Dans le Sud-Est de la France, certains maraîchers conservent 5 à 6 branches latérales sur leurs plants d’aubergines, mais recommandent de ne garder que deux ou trois tiges dans le Nord pour espérer que les fruits arrivent à maturité. C’est contre-intuitif : moins de tiges au Nord, mais des fruits qui ont une vraie chance de grossir et de mûrir avant les premières fraîcheurs de septembre.

À partir de la fin du mois de juillet, dans la moitié Nord de la France, il vaut mieux supprimer tous les petits fruits qui arrivent : ils n’auront pas le temps d’arriver à maturité et la plante leur donnera des ressources pour rien, il est préférable que ces ressources soient concentrées vers les fruits déjà bien développés. Un choix difficile à faire devant un petit fruit prometteur, mais souvent nécessaire.

Les trois autres leviers que le pincement seul ne suffit pas à compenser

La taille est la clé de voûte, mais elle ne résout pas tout. Un manque d’eau provoque la chute des fleurs et des jeunes fruits, et donne des fruits petits et amers. Il faut arroser régulièrement et copieusement au pied sans mouiller le feuillage, compter 10 à 15 litres par plant et par semaine en période de fructification. Une aubergine contient près de 95 % d’eau : la moindre sécheresse se lit directement sur les fruits.
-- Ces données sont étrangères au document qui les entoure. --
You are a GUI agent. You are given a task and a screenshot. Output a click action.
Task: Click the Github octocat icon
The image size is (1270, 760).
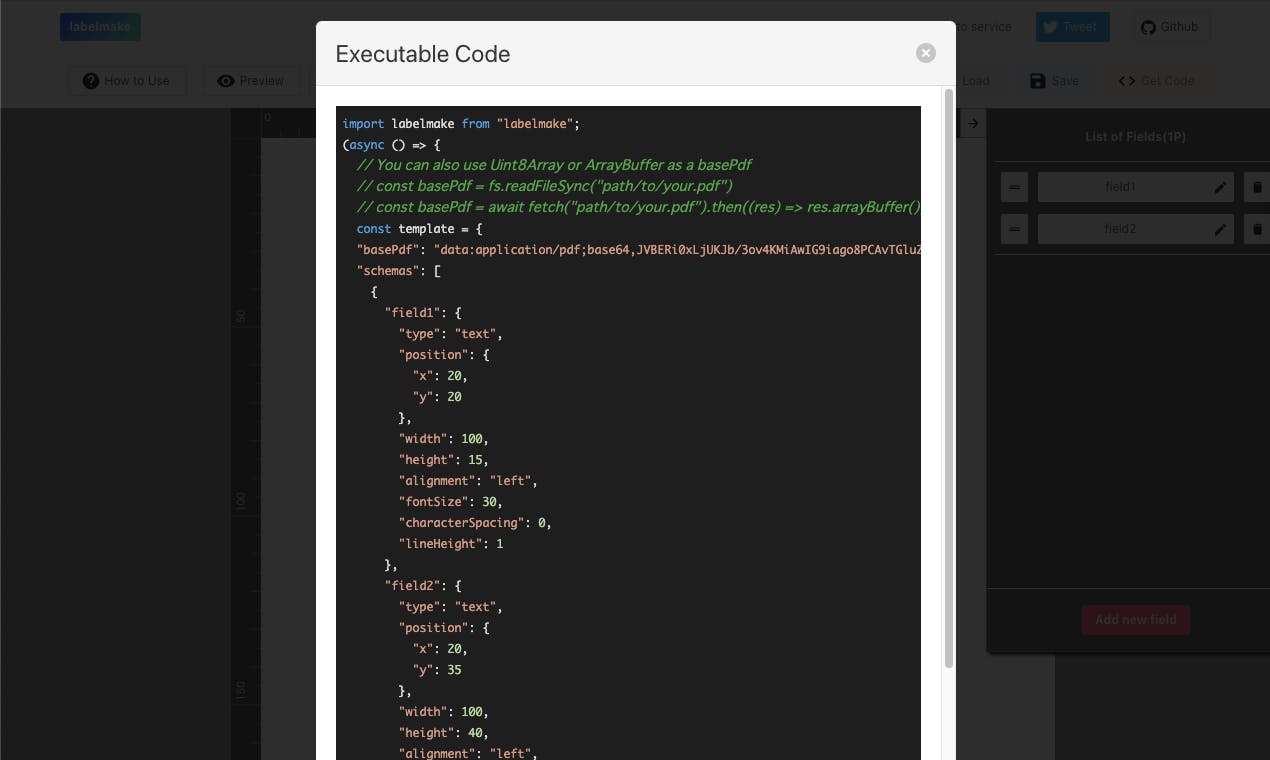tap(1148, 27)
Réaliser une taille par temps de pluie ou de forte humidité est une porte ouverte aux maladies. Les plaies de coupe mettent plus de temps à cicatriser dans ces conditions, ce qui augmente le risque d’infection par des champignons ou des bactéries. Il faut toujours privilégier une journée sèche et ensoleillée pour effectuer le pincement.
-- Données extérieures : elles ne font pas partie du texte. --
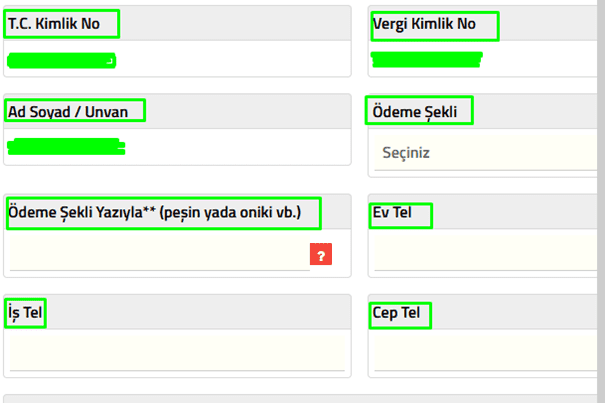The image size is (605, 403).
Task: Click the Ad Soyad / Unvan value field
Action: pyautogui.click(x=66, y=148)
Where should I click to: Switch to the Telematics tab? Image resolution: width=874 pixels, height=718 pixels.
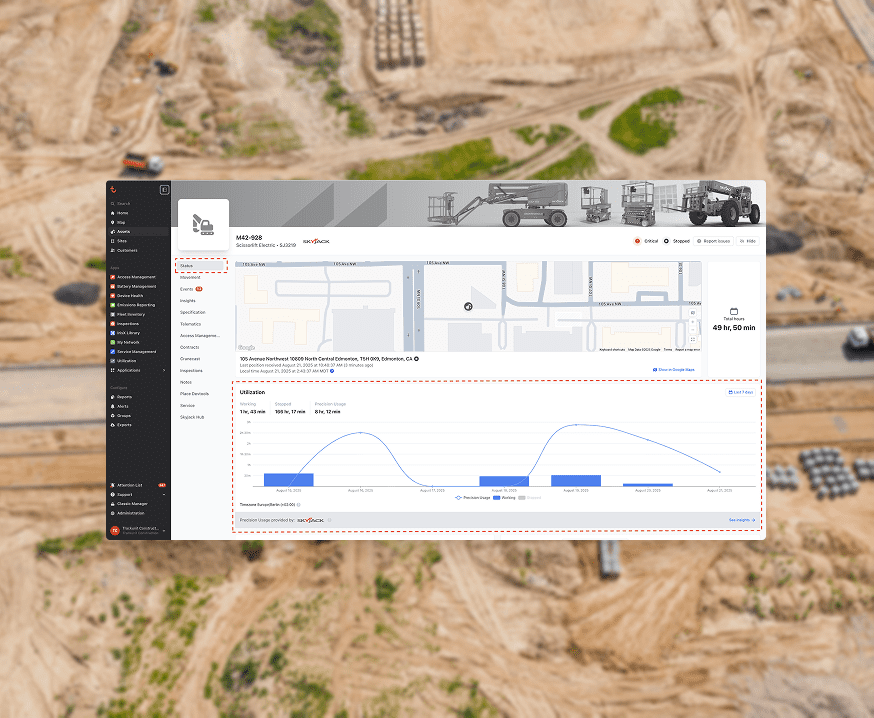(192, 323)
On peut aussi limiter le nombre de fruits par plant à 4 à 6 maximum pour obtenir des aubergines plus grosses. Grâce au pincement combiné à ce contrôle du nombre de fruits, on obtient 6 à 10 fruits par plant, en moins grand nombre mais avec une taille et une qualité nettement supérieures. Moins, mais mieux : c’est exactement la philosophie des maraîchers bio qui valorisent leurs légumes à la pièce plutôt qu’au kilo.
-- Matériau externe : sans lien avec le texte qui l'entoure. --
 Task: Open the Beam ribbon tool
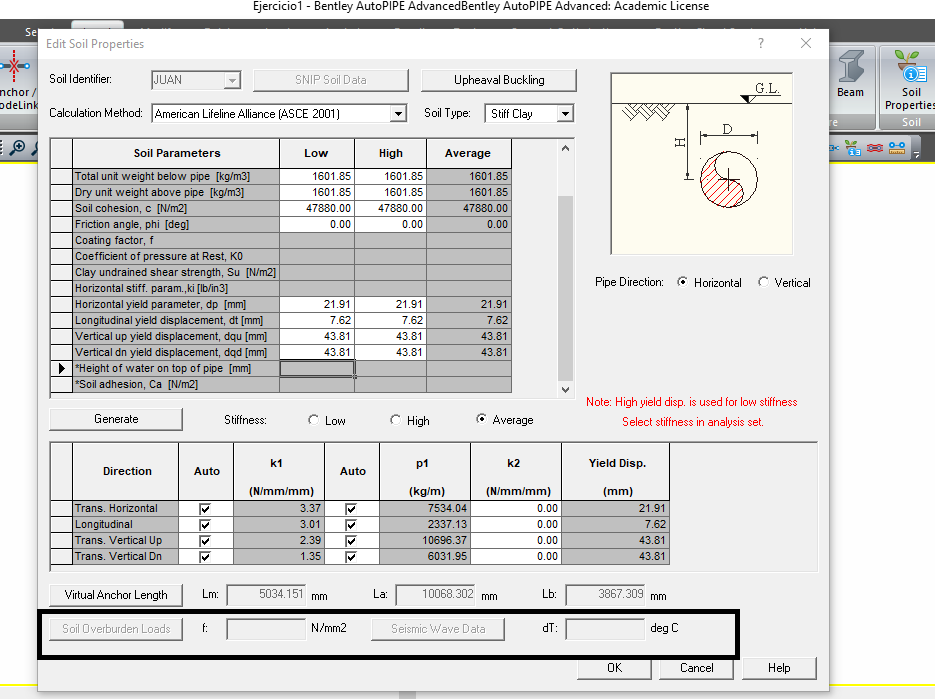click(850, 75)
Un dernier détail que même des jardiniers expérimentés ignorent : certains suppriment la toute première fleur pour que la plante continue à bien se développer, ce qui lui procure plus de ressources pour ses futurs fruits. Supprimer sa première fleur ressemble à un sacrifice, mais c’est souvent ce qui permet au plant de partir sur des bases solides. Les maraîchers qui pratiquent cette technique récoltent généralement une à deux semaines plus tôt que les autres.